TASK TO CARRY OUT: From the entries, copy each line that includes "icon".

Stored items:
*-*-*

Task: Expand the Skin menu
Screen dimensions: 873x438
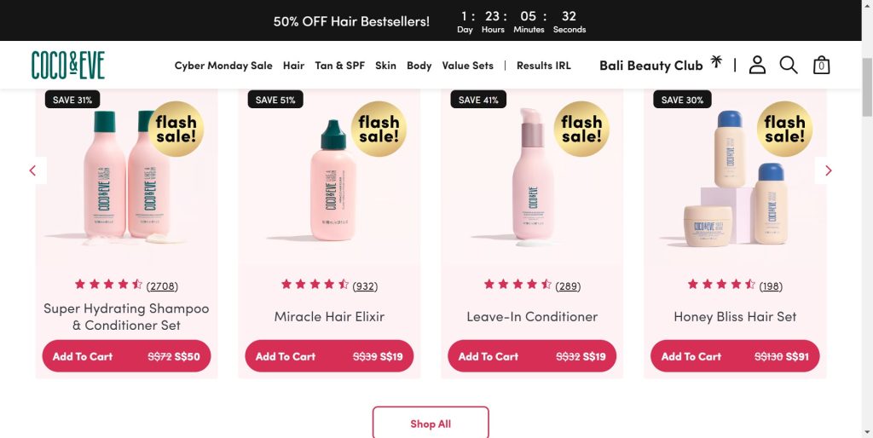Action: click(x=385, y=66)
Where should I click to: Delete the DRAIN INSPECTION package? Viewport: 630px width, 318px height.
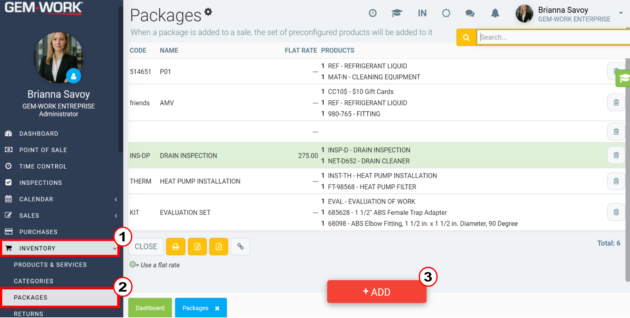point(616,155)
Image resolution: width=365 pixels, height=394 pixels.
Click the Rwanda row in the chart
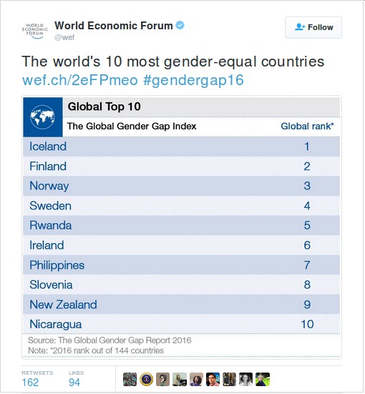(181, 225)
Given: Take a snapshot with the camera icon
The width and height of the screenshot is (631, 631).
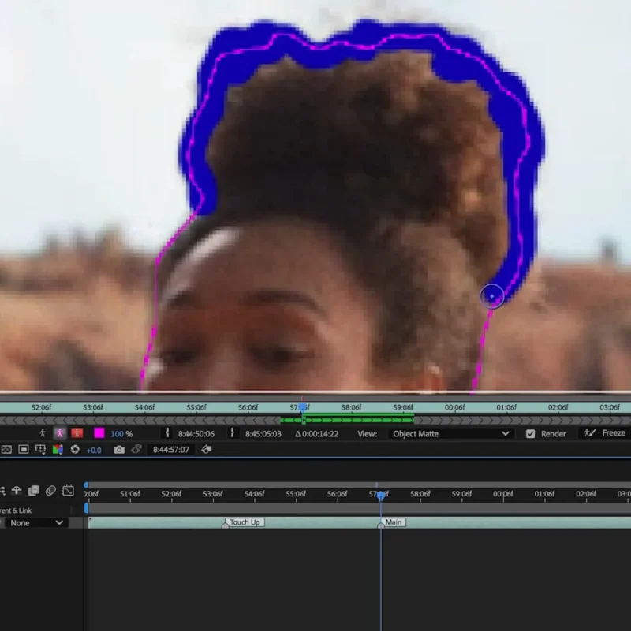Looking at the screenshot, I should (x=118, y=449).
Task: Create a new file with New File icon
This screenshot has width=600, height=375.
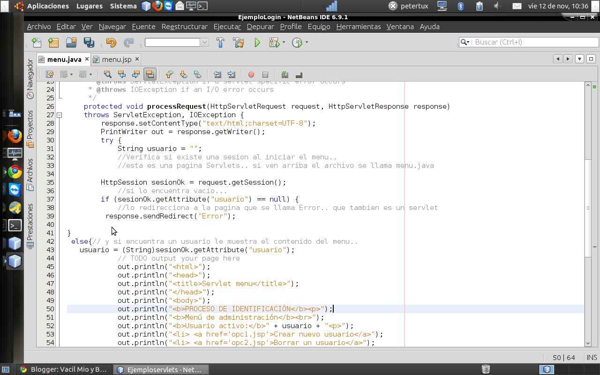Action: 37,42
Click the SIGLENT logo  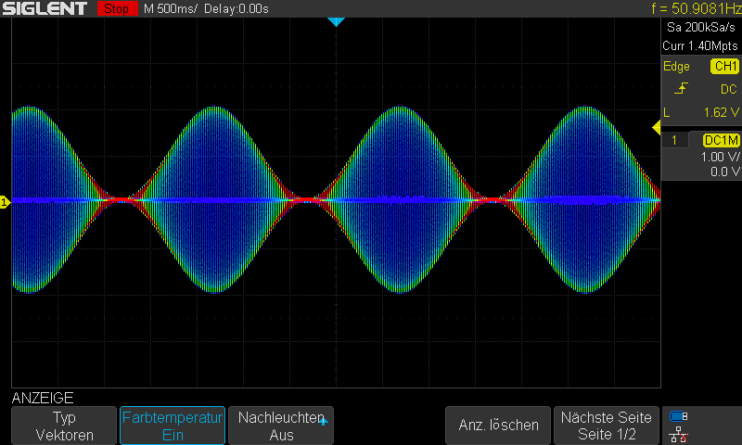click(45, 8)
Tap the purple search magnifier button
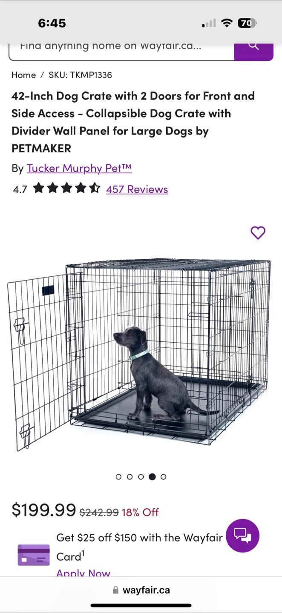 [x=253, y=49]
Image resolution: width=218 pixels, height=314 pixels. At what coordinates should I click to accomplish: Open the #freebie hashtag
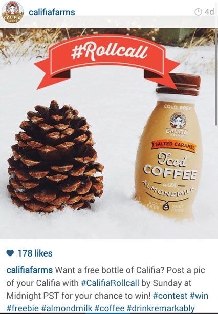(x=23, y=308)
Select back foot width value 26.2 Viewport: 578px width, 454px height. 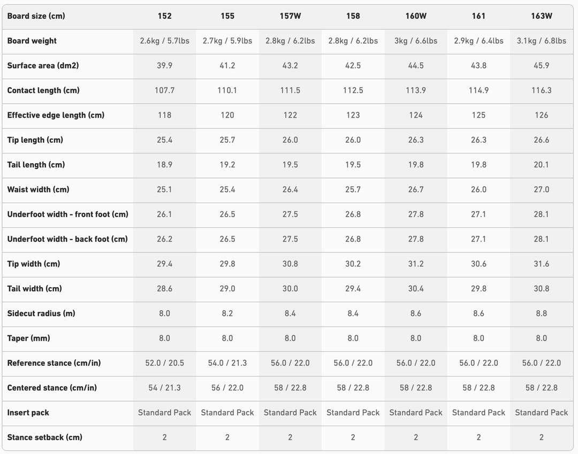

*-*-*

OUTPUT BELOW:
Given: Take a snapshot with the camera icon
Task: Create a new file with New File icon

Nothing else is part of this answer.